Source:  www.msnbc.msn.com

RIYADH, Saudi Arabia — Saudi Arabia unveiled plans Tuesday to build the world’s tallest tower — a mixed-use structure that will rise two-thirds of a mile high — in the Red Sea port city of Jeddah.

Kingdom Tower Jeddah
Kingdom Tower Jeddah

Saudi billionaire Prince Alwaleed bin Talal signed a $1.23 billion contract with Bin Laden Group for the proposed tower, which will take just over five years to complete. The building is the centerpiece of the planned Kingdom City development being built outside Jeddah by Prince Alwaleed’s Kingdom Holding.

“Building this tower in Jeddah sends a financial and economic message that should not be ignored,” Prince Alwaleed told reporters. “It has a political depth to it to tell the world that we Saudis invest in our country despite what is happening around us from events, turmoil and revolutions even.”

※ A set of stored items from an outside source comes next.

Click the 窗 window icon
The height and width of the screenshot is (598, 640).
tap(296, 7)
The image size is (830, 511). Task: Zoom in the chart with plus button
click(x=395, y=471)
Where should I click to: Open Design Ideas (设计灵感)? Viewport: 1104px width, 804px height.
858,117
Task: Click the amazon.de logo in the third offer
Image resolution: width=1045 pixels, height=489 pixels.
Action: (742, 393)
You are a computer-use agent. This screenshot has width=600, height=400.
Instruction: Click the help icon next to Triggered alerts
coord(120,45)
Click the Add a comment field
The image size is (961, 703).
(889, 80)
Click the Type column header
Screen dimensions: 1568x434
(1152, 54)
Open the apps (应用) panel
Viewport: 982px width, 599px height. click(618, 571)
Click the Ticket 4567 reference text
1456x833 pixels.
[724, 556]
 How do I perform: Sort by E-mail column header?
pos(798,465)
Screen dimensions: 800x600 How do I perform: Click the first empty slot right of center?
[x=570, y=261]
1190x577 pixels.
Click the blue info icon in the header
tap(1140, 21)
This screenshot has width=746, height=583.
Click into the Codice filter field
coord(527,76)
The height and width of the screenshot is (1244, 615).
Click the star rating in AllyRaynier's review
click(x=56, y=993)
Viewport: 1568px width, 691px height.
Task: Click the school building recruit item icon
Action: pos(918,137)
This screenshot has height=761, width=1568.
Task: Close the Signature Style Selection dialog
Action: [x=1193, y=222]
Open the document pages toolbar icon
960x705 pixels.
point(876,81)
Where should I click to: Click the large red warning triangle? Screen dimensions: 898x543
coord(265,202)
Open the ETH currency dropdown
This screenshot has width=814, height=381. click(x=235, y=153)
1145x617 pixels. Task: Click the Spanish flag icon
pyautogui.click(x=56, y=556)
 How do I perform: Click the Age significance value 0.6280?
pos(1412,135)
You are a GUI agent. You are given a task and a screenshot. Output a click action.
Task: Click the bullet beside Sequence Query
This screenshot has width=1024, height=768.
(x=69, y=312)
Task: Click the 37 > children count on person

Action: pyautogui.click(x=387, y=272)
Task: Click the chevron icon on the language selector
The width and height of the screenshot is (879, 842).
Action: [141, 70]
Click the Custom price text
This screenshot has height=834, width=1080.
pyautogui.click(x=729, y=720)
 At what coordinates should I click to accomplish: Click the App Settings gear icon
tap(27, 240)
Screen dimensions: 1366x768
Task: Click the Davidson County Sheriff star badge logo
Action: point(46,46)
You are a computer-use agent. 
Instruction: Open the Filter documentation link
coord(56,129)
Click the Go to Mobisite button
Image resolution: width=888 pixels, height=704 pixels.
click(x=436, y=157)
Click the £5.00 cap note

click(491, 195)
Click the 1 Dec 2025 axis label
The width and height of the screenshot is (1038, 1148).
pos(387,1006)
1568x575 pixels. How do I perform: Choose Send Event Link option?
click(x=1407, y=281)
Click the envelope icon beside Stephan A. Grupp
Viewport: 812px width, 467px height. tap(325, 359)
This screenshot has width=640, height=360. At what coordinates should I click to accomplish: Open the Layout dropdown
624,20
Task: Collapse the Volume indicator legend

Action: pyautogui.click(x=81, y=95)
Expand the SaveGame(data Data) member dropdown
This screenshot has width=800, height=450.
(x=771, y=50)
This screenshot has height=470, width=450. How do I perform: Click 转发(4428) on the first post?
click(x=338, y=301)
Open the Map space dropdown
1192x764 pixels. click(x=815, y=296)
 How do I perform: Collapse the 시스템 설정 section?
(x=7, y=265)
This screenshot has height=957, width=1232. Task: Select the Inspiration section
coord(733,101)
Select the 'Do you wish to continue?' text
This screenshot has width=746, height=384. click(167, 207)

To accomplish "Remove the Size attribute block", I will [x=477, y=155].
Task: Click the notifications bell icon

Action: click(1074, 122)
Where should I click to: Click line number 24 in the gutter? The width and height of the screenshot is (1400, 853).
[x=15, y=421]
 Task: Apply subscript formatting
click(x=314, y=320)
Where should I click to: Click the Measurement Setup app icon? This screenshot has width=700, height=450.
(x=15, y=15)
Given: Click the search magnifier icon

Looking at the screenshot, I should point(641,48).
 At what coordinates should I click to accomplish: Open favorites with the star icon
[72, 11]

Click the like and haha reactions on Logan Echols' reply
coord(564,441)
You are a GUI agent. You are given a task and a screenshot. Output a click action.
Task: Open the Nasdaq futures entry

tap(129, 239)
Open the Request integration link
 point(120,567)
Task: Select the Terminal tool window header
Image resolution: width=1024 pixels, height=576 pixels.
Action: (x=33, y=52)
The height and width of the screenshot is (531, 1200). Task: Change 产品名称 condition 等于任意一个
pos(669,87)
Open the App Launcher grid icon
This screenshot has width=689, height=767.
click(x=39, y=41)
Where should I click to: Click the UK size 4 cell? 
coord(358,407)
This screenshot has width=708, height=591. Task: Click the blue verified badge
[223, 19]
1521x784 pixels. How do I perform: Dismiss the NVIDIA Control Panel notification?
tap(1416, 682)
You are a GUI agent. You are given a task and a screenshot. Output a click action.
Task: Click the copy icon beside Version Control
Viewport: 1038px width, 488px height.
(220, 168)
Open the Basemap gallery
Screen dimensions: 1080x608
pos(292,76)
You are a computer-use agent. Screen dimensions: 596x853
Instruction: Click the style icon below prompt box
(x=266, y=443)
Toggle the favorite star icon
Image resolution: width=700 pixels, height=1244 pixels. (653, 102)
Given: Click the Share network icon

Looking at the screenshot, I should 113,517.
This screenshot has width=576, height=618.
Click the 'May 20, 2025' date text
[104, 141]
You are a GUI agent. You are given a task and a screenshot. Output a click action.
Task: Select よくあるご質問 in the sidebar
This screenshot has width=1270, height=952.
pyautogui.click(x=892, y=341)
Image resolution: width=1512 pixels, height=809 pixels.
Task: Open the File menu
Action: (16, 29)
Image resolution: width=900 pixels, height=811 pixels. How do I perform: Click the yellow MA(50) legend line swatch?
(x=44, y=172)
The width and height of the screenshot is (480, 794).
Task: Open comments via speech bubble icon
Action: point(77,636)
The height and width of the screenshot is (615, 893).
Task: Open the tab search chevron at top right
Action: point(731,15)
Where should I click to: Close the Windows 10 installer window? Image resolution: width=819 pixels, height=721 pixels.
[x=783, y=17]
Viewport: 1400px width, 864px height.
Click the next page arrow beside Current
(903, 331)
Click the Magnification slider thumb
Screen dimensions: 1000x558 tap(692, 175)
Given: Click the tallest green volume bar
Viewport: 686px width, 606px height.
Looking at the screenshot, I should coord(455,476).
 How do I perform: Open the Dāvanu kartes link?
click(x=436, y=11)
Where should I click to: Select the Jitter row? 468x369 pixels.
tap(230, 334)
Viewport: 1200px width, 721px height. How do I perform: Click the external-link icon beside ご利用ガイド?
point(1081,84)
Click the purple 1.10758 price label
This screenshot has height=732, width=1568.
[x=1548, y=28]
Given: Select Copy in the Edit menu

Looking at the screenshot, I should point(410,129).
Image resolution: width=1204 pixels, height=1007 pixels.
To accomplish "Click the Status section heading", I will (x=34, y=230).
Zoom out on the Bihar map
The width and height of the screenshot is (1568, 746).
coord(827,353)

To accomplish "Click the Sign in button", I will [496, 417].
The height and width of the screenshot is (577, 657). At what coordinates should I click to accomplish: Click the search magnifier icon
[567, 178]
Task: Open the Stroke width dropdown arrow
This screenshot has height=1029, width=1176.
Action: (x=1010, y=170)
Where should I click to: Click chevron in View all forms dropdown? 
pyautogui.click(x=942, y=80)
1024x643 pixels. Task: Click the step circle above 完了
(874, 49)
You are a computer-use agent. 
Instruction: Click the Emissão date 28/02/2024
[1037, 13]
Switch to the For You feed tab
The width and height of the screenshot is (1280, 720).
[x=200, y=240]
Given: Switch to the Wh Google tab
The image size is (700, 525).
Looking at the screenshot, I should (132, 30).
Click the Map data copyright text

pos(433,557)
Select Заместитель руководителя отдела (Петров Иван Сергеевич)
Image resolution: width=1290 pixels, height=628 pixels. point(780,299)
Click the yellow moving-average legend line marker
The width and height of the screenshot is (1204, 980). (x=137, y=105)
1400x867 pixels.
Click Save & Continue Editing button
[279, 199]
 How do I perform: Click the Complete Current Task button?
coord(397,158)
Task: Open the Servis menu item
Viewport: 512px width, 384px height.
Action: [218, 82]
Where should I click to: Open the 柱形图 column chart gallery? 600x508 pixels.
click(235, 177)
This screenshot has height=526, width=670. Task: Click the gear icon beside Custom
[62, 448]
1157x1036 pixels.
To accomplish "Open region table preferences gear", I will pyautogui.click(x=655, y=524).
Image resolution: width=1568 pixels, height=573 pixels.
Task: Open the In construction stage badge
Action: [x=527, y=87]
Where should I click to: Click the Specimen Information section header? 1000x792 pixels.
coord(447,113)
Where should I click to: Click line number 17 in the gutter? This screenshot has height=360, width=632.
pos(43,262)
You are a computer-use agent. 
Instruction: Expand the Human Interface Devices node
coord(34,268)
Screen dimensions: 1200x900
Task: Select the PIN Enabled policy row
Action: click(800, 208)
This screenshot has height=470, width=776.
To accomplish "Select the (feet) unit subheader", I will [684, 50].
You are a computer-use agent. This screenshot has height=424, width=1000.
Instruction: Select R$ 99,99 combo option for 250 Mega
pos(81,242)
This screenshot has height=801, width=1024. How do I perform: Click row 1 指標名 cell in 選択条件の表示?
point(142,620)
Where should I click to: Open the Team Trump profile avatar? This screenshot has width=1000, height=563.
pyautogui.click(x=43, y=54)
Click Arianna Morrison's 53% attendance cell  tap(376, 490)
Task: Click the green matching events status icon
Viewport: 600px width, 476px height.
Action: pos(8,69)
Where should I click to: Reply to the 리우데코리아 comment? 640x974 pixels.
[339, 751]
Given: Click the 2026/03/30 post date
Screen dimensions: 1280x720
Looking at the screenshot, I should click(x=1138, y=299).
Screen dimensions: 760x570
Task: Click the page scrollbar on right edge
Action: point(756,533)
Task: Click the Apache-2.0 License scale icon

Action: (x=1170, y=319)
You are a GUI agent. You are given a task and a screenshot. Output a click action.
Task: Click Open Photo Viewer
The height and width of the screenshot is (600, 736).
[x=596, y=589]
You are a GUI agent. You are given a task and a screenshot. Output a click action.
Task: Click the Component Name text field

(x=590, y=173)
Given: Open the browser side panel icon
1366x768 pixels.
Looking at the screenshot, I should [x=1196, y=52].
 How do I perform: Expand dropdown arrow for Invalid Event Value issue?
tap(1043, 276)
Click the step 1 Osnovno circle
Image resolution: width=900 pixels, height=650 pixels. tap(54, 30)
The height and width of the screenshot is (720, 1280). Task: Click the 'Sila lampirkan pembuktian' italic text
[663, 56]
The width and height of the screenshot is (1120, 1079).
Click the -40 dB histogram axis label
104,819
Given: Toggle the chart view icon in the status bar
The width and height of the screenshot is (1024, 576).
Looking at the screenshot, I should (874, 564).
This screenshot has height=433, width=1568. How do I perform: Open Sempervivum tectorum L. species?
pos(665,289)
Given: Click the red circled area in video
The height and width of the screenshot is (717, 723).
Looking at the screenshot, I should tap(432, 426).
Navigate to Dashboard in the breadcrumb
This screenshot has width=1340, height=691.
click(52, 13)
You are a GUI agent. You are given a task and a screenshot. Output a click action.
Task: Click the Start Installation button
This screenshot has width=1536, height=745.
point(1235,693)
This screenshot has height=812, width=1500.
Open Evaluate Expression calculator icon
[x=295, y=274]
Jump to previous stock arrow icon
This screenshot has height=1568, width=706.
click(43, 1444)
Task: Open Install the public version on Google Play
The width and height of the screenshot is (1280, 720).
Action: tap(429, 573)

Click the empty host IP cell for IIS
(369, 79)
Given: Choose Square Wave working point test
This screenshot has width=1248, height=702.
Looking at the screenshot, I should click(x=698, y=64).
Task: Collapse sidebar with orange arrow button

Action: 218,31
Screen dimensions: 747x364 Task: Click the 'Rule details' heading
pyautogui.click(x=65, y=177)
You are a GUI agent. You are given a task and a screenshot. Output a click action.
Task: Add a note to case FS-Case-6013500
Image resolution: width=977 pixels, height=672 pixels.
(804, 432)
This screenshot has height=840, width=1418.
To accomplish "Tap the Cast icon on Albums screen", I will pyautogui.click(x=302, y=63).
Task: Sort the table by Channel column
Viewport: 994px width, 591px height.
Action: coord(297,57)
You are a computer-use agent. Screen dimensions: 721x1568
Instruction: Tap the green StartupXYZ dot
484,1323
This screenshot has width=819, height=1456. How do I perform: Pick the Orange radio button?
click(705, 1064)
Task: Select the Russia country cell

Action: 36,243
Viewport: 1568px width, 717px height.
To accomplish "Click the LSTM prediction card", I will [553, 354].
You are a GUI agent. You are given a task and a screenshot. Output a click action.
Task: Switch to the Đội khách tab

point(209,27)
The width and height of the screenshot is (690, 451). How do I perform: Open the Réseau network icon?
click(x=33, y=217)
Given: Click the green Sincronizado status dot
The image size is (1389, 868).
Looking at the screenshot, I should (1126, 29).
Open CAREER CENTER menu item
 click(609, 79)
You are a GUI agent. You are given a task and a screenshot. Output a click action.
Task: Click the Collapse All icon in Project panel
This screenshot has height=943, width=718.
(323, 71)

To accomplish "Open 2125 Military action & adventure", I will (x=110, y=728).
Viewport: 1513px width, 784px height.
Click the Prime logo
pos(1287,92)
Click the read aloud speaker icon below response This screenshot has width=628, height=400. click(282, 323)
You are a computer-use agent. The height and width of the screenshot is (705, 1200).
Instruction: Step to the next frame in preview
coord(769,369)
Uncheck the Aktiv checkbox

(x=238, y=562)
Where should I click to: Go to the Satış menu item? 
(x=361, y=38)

Adrian Smith + Gordon Gill, a Chicago architectural firm, has been selected to design the Kingdom Tower, which will feature a Four Seasons hotel, serviced apartments, Class A office space, luxury condominiums and the world’s highest observatory.

When completed, the 1,000-meter-plus (3,280-foot-plus) tower would replace Gulf neighbor Dubai’s 828-meter (2,716-foot) Burj Khalifa as the tallest tower in the world. The Burj Khalifa was built by Emaar Properties for a total cost of $1.5 billion.

Adrian Smith + Grodon Gill Architecture A model of Kingdom Tower's sky terrace.
Adrian Smith + Grodon Gill Architecture A model of Kingdom Tower's sky terrace.

The exact final height is still a closely guarded secret, though it will be at least 173 meters (568 feet) taller than Burj Khalifa.

“It is not 1,000 meters. It is more, could be more by many meters… The figure is secret, only a small number of people know,” said Prince Alwaleed, a nephew of Saudi King Abdullah.

Kingdom Tower will contain 59 elevators and 12 escalators.

The design for Kingdom Tower is highly technological and distinctly organic. “With its slender, subtly asymmetrical massing, the tower evokes a bundle of leaves shooting up from the ground – a burst of new life that heralds more growth all around it,” Adrian Smith said in a press release.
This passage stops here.